Hair metal? Try this from Guns n Roses‘ “Sweet Child of Mine“: “She’s got eyes of the bluest skies / As if they thought of rain / I hate to look into those eyes / And see an ounce of pain / Her hair reminds me / of a warm safe place / Where as a child I’d hide / And pray for the thunder / And the rain / To quietly pass me by”….
And for those who warn against allowing your drummer to write the lyrics, here’s a perceptive muse on fame in Rush’s Limelight: “Living in a fish eye lens / Caught in the camera eye / I have no heart to lie / I can’t pretend a stranger / Is a long-awaited friend”.

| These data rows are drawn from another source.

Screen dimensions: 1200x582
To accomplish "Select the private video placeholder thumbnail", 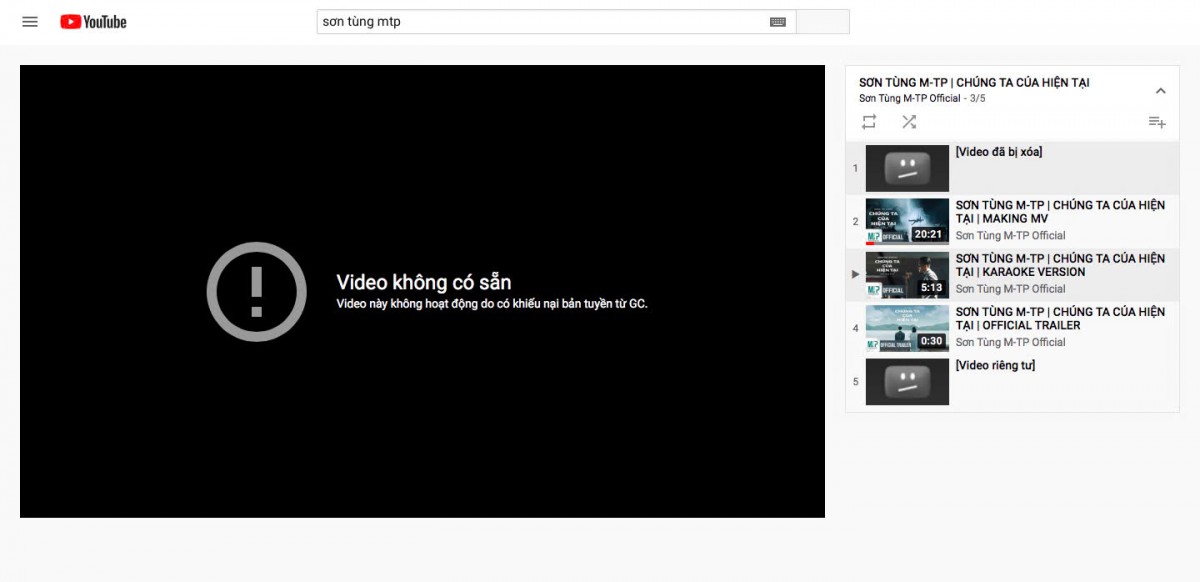I will tap(907, 382).
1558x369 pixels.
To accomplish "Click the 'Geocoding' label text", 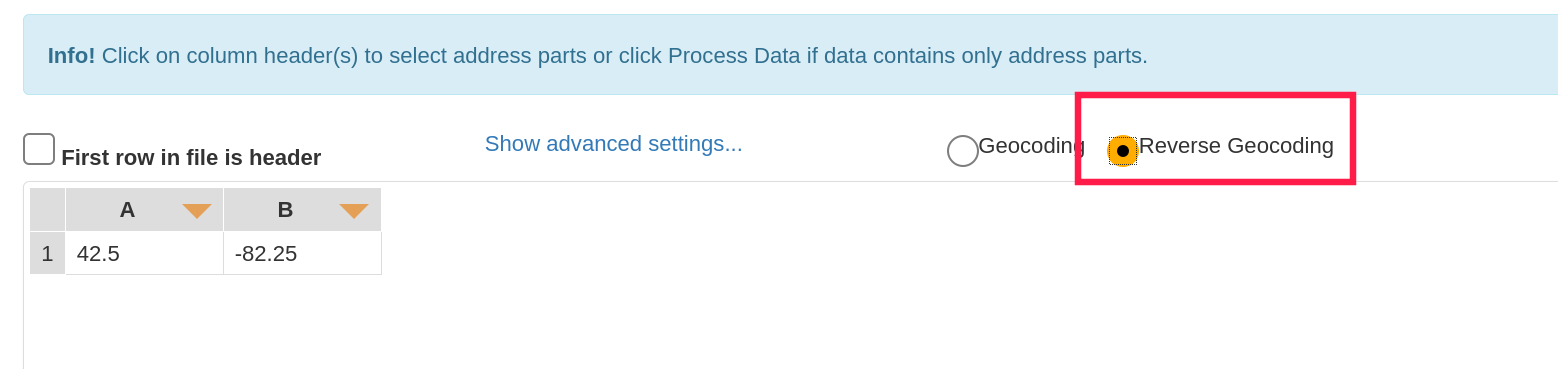I will tap(1031, 146).
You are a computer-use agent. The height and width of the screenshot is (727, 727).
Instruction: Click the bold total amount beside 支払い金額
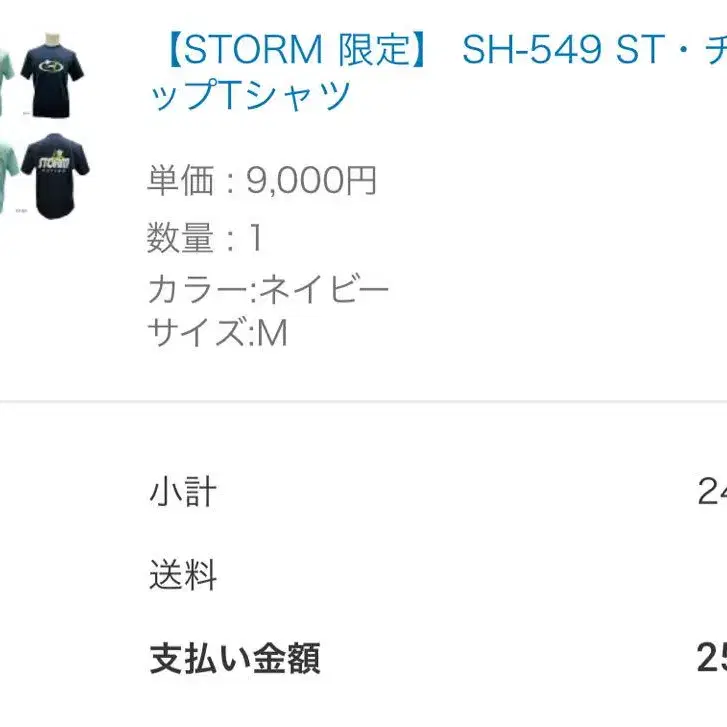point(711,658)
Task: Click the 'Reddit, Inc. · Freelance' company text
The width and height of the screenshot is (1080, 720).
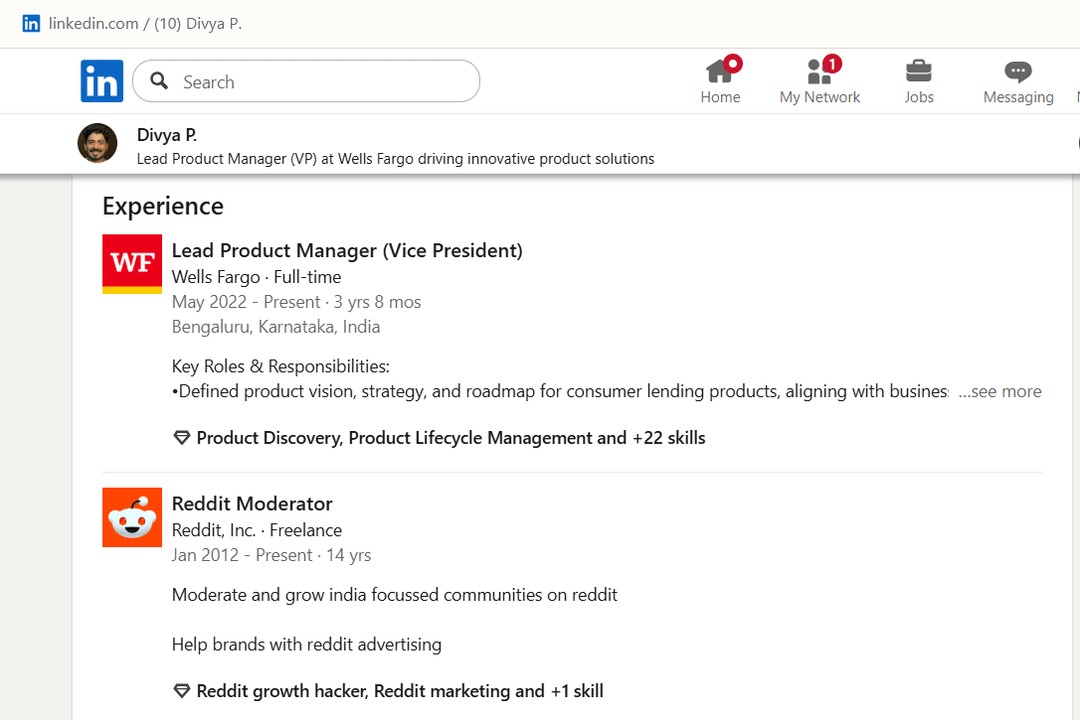Action: pyautogui.click(x=257, y=530)
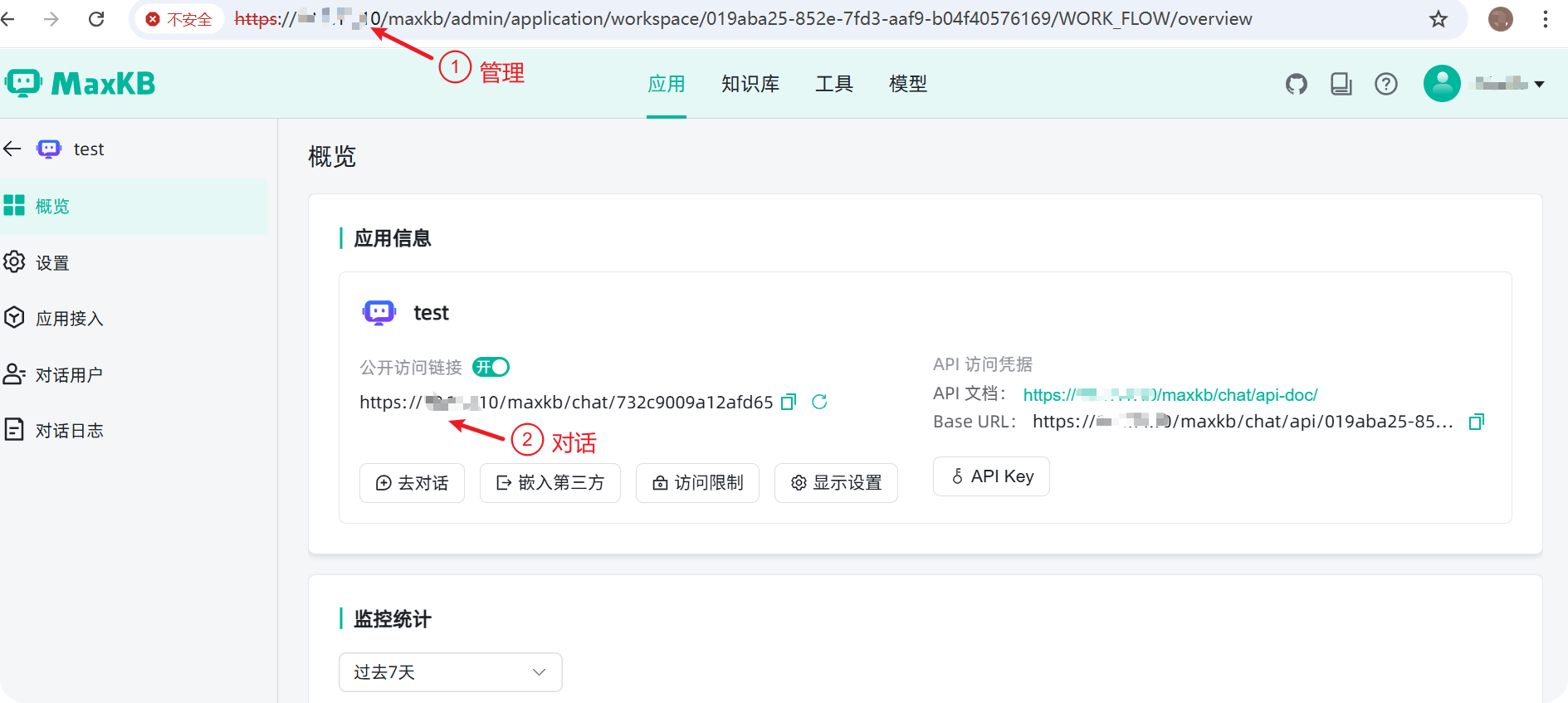Switch to the 知识库 tab
This screenshot has width=1568, height=703.
click(x=750, y=84)
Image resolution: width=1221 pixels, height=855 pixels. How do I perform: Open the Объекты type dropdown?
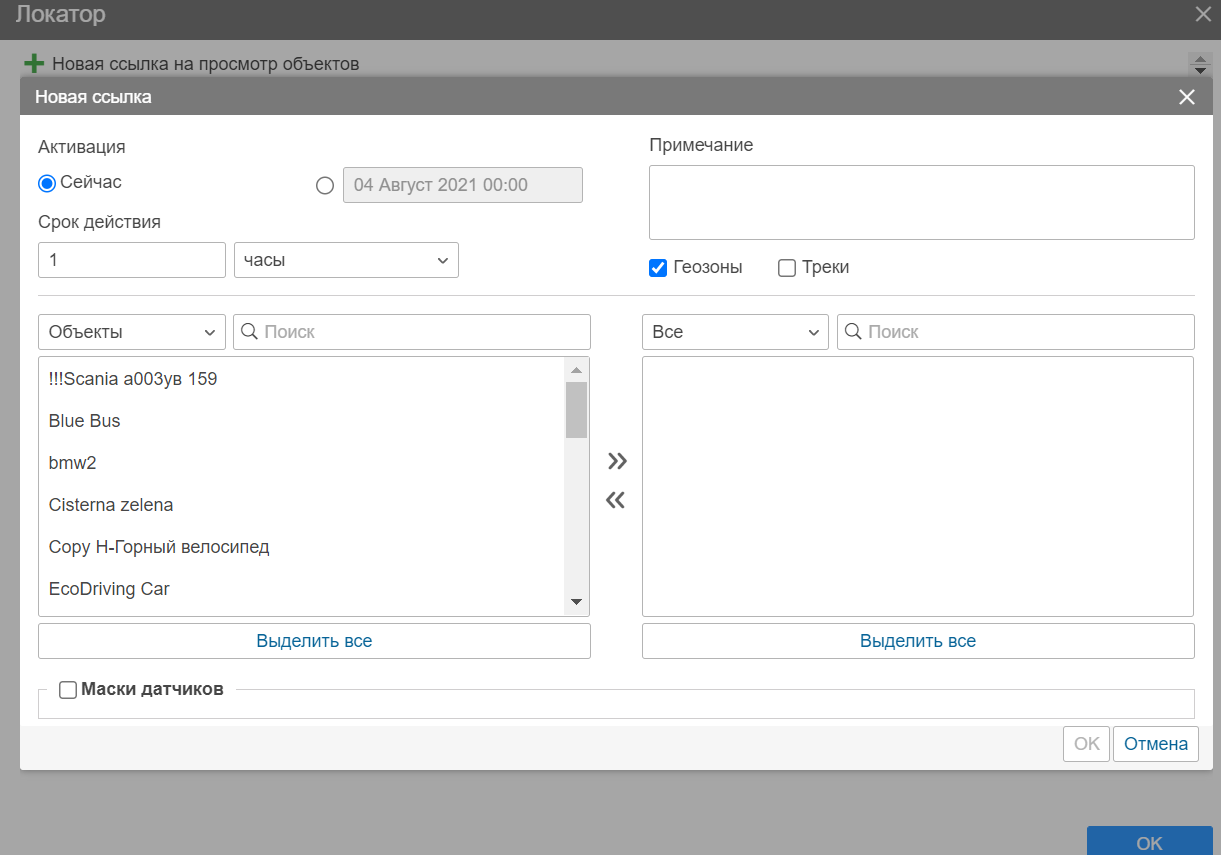tap(132, 332)
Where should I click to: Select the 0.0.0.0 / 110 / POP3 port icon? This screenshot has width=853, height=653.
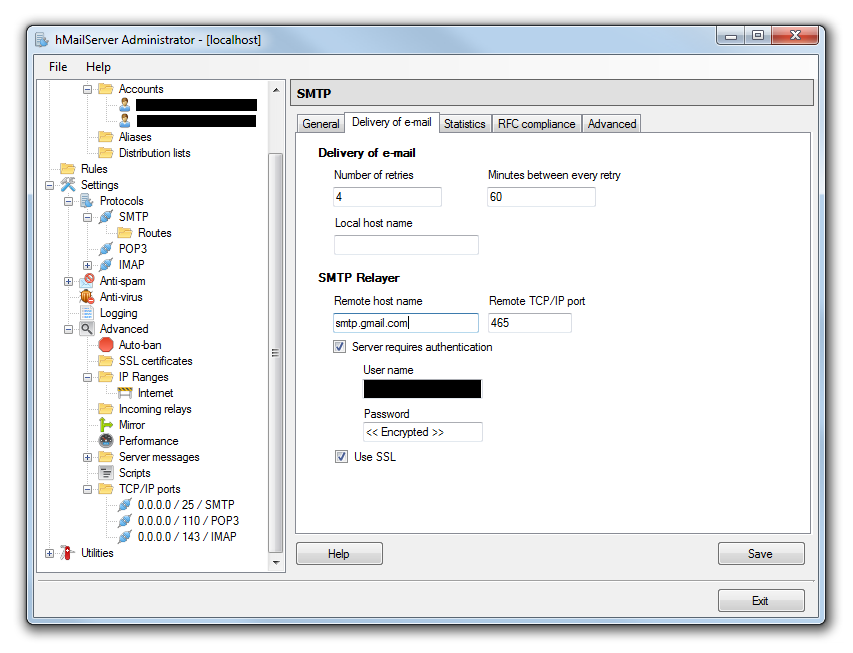tap(125, 521)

But we should also talk about the examples given of supposedly criminal lyrics. Let’s examine these more closely…
Firstly, the first line of War Pigs – yes, okay it isn’t Shakespeare. But the year was 1970. The Vietnam conflict was still sending US soldiers to their deaths. And what was top of the pop charts? Mungo Jerry‘s “In The Summertime”. Not a bad song, but it’s like Mungo was stuck at a awkward party full of strangers and was forced to make small talk about “where are you going on holiday this year?” and the weather… At least Sabbath had something to say about the world.
I would argue “War Pigs” is as powerful an anti war song as Dylan’s “Masters Of War”. It’s just that it was written by a trainee accountant from Birmingham rather than by Dylan. And it’s far more fun to play, as The Arctic Monkeys have shown by stealing part of the riff in the song “Arabella” on their latest album.
Dio? Well – you might as well criticise Shakespeare for writing more than one historical play (“Henry V? We already saw Henry IV!”) as criticise Dio for repeating his lyrical themes.
But the main reason that the accusation is false is this:
Most rock and pop lyrics are rubbish. Heavy rock is no better, but (significantly) no worse than any other genre. Having wince-inducing lyrics that give the listener stomach ache when heard has never been an impediment to success (see Wham’s “Wake Me Up Before You Go-Go”).
Here are some more of popular music’s worst lyrics – has heavy rock ever done anything this bad?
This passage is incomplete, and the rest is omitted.